Records for processing below:
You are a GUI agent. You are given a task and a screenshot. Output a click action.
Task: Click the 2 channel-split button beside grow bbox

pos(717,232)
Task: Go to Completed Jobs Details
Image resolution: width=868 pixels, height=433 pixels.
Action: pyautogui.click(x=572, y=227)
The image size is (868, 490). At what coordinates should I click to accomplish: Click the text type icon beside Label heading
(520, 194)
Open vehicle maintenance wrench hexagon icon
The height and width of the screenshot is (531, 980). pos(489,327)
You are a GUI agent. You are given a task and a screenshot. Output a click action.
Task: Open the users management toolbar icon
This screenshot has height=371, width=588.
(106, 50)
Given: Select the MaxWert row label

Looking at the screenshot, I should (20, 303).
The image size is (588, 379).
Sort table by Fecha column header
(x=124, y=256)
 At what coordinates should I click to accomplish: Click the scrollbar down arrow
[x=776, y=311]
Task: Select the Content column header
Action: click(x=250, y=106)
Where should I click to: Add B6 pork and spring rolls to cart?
End of Records for processing.
An exact copy of the listing above is needed, so write it out again.

You are a GUI agent. You are given a task and a screenshot. Output a click action.
Task: Click the 2 channel-split button beside grow bbox

pos(717,232)
Task: Go to Completed Jobs Details
Image resolution: width=868 pixels, height=433 pixels.
Action: pyautogui.click(x=572, y=227)
The image size is (868, 490). At what coordinates should I click to accomplish: Click the text type icon beside Label heading
(520, 194)
Open vehicle maintenance wrench hexagon icon
The height and width of the screenshot is (531, 980). pos(489,327)
You are a GUI agent. You are given a task and a screenshot. Output a click action.
Task: Open the users management toolbar icon
This screenshot has height=371, width=588.
(106, 50)
Given: Select the MaxWert row label

Looking at the screenshot, I should (20, 303).
The image size is (588, 379).
Sort table by Fecha column header
(x=124, y=256)
 At what coordinates should I click to accomplish: Click the scrollbar down arrow
[x=776, y=311]
Task: Select the Content column header
Action: click(x=250, y=106)
Where should I click to: Add B6 pork and spring rolls to cart?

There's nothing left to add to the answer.